Wild Boar can be found on every menu served in any number of ways, one tastier that the next. Pigeon also seems to be a local specialty so you might find yourself ordering the just once to try it but one may be enough.


While Tuscany is an extremely popular tourist destination (evident when you find you need a reservation to get into the Uffizi gallery during peak season), as soon as you venture outside of the cities and into the hills you’re barely aware of other tourists. I’m sure they’re there, but their presence never seems intrusive each small town that you visit seems filled with locals going about their daily routine, and  you as a visitor are accommodated gracefully  but never get the sense that you are in a place that exists only to draw tourists and sell them trinkets.


Particularly Wonderful things about The Villa:


Well, y’know, they say you never forget your first love. Likewise, you never you never forget your first Villa.

First, last, or in between, however, Santa Lucia di Sopra, really was an exceptional experience. It was more expensive than most that we’ve rented since, averaging about $750.00 per person per week, which is still a whole lot cheaper than an upscale hotel, but worth every penny. Tuscany does tend to command higher prices than most other popular villa rental destinations, simply because villas in that area are so greatly in demand. But it’s a chicken-and-egg sort of situation- its pricier because its popular, but it’s popular because it deserves to be.


Villa Santa Lucia was in the area of Panzano, but was not in the town itself. It was on the next (small and gentle) hill over, which meant that that the north-facing bedroom windows framed the tiny little town in the distance, which was storybook charming.
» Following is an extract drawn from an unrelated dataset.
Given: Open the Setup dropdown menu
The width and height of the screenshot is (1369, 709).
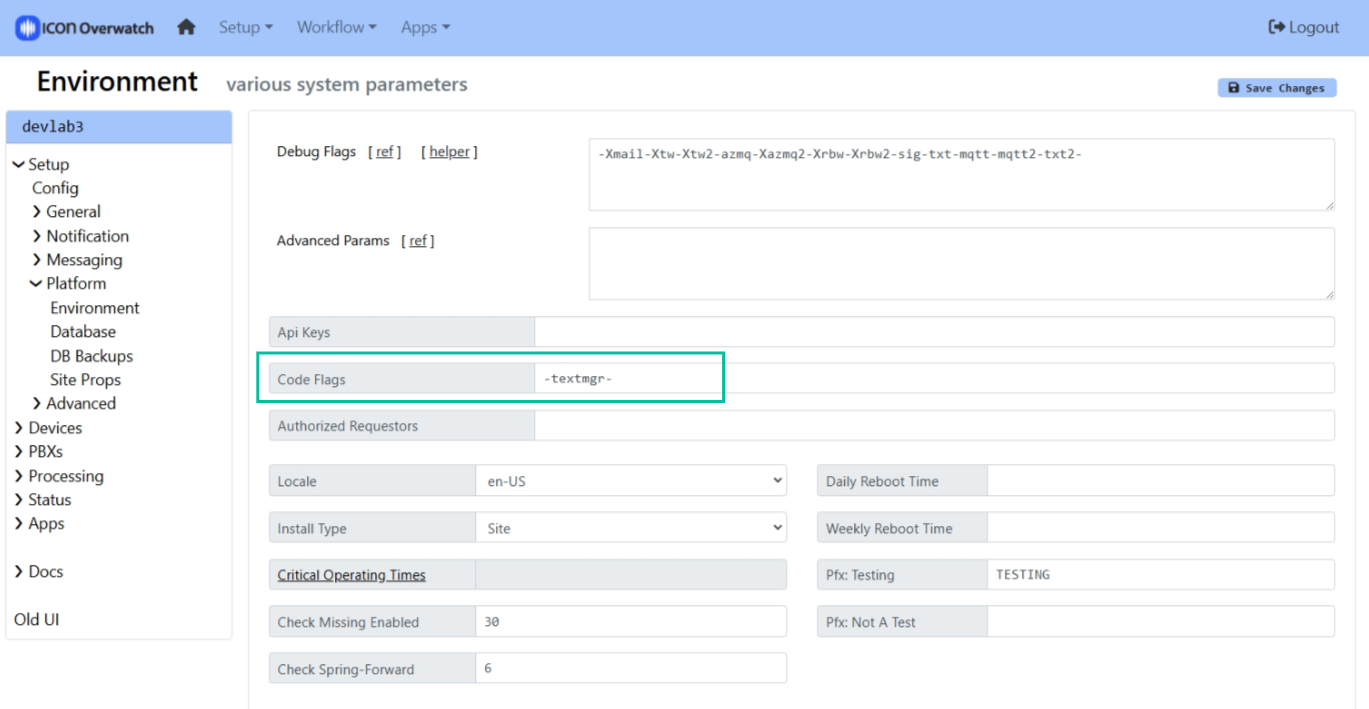Looking at the screenshot, I should click(x=246, y=28).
It was about a twenty minute stroll to town where you could get groceries from the small shops or from the weekly Sunday outdoor market.
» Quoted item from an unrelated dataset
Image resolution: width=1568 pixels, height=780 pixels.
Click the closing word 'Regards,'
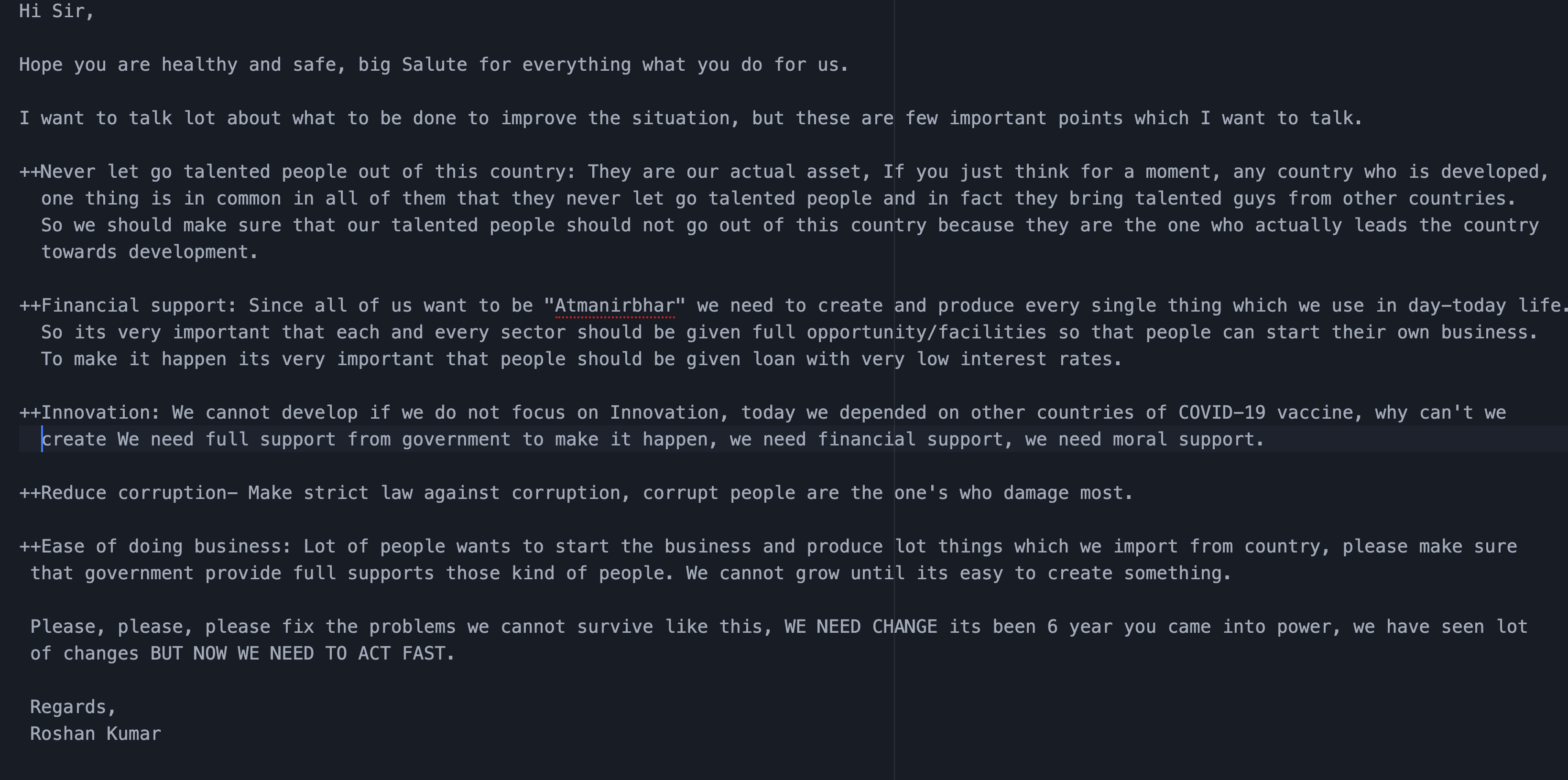tap(73, 707)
The Villa featured frescos on the ceiling of the salon, a billiard room, a pool that looked over the vineyards, and olive groves, and several terraces where a dinner or evening cocktails could be had while twilight set in and a pinkish-purple light glowed over the hills.


As I write this you should know that I’m fighting the urge to pick up the phone and book a plane ticket….now!
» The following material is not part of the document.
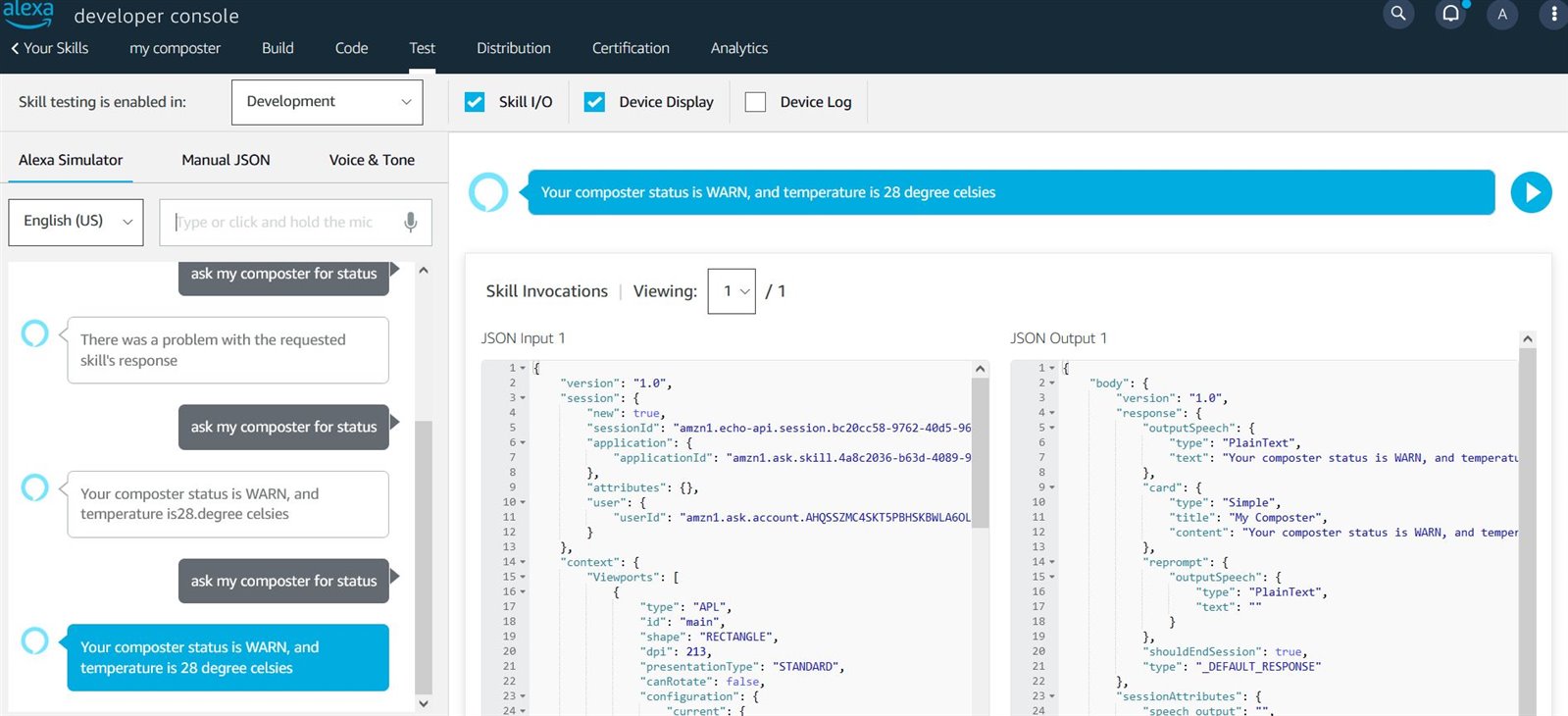Disable the Device Display checkbox
Viewport: 1568px width, 716px height.
594,102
Esoteric / Quirky Things About the Nearby Towns:


John Ferrari, our booking agent from ItalianTown and Country told us that while in Panzano we had to check out the butcher. “The butcher?” I though – “Really” Didn’t seem exactly like and exciting attraction, particularly given what I’ve already confess about my lack of ability/interest in cooking. Dutifully though, a couple of days after arrival we sought out Dario Cecchini’s butcher shop, Antica Macelleria Cecchini, and understood why John Ferrari had directed us there. This was like no butcher shop we’d ever seen –  aside from the frescoed interior there was opera fairly blaring from the speakers, a  large butcher-block, counter with cooked  meats for tasting, and a lively, smiling man behind the counter who was clearly as passionate about meat and seasonings as Pavarotti was about opera. A few years after our visit, the world discovered Dario Cecchini – he, his shop and his line of (out of this world) seasonings were featured in New York magazine. Still he and the Antica Macelleria remain loyally in Panzano, so if you find yourself in the neighborhood, do stop in.